We knew a writer once who, when asked what the worst part of his job was, answered, "Writing." And the best part? "Having written." Talk about lazy: In another state, a lifetime ago, we remember a reporter who spent most of his time trying to explain to his editors why he couldn't come up with a particular story. ("The guy won't answer his phone. I'm waiting on call-backs. I don't think this will work.") Don't even get us started on the kind of editorial writers who just repeat news stories on the editorial pages, throw in a couple of That's Goods or That's Bads and call it an editorial.

BUT FOR every lazy journalist out there-every profession has its slackers-there's also an Amy Upshaw or Cynthia Howell or Cindy Murphy or Evie Blad or Amy Schlesing or Cathy Frye or Ginny LaRoe or Debra (Scoop-a-Day) Hale-Shelton.

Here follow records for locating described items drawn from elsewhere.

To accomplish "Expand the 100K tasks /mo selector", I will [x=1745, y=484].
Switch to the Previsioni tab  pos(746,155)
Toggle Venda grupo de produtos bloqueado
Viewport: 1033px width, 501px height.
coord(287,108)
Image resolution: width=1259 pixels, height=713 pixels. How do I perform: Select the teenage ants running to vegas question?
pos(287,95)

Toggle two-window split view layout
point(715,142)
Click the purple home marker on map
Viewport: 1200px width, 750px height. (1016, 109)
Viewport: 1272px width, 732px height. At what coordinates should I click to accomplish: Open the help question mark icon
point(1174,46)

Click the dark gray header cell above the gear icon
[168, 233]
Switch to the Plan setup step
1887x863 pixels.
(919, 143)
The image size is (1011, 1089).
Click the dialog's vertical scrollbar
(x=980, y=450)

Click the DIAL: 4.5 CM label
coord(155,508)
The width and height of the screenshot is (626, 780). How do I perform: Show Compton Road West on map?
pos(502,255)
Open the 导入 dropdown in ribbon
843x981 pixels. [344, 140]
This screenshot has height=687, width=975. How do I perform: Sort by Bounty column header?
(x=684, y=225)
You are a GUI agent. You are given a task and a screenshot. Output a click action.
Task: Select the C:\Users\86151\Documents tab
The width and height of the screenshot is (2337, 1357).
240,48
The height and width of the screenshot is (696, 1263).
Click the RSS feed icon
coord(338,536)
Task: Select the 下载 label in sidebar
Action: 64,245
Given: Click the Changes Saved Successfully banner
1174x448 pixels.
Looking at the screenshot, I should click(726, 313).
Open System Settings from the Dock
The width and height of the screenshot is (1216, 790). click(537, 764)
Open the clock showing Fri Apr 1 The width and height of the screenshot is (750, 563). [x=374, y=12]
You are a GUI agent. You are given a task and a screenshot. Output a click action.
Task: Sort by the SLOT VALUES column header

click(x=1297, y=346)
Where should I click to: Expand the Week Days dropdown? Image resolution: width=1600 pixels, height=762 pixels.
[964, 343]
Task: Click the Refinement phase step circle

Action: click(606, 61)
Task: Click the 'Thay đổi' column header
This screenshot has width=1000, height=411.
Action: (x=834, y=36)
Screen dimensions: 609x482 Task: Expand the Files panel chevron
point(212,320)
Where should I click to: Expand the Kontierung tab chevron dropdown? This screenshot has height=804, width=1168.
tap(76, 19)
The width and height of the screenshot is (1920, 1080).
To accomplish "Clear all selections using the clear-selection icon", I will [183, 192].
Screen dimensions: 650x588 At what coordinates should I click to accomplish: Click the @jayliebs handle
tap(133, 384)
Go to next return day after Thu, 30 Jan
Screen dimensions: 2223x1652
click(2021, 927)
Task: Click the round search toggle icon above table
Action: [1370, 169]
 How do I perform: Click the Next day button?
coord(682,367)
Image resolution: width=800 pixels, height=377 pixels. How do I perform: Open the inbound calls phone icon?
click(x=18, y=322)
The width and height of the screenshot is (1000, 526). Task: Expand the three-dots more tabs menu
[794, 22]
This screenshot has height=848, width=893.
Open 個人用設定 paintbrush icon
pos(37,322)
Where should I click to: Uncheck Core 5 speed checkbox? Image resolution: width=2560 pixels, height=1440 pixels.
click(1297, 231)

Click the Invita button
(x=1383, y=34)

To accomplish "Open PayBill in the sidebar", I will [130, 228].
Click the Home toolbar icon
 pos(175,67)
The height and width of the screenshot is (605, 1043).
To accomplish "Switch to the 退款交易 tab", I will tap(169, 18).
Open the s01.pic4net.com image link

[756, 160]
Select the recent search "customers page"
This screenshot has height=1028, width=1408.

Heck, sometimes there's even a male reporter worth his salt, like a Noel Oman or John Lynch or Andy Davis. Coincidentally, all those reporters work at the same place: here at the Arkansas Democrat-Gazette.We're not certain, but we'd bet other newspapers have their own notables.

Journalism dead? Ask Charles Rangel or Joe Wilson or the folks at ACORN. Or, heck, just ask some folks here in Arkansas. Try asking Ernie Passailaigue or Ray Thornton, Blanche Lincoln or Mike Ross, Sue Madison or Mark Stodola. Or better yet, ask the folks at the juvenile center in Alexander, or the decidedly former comptroller in Pulaski County, Ron Quillin, or the happily former president of UCA, good ol', gone ol' Lu Hardin.

To paraphrase-yes, paraphrase-a favorite writer: The reports of journalism's death have been greatly exaggerated.

Who knows, journalism might even outlast the kind of talk shows hosted by bass players. There's no telling what kind of print, electronic or other form journalism will take in some future world, but we have an idea it'll be alive-and very much still kicking.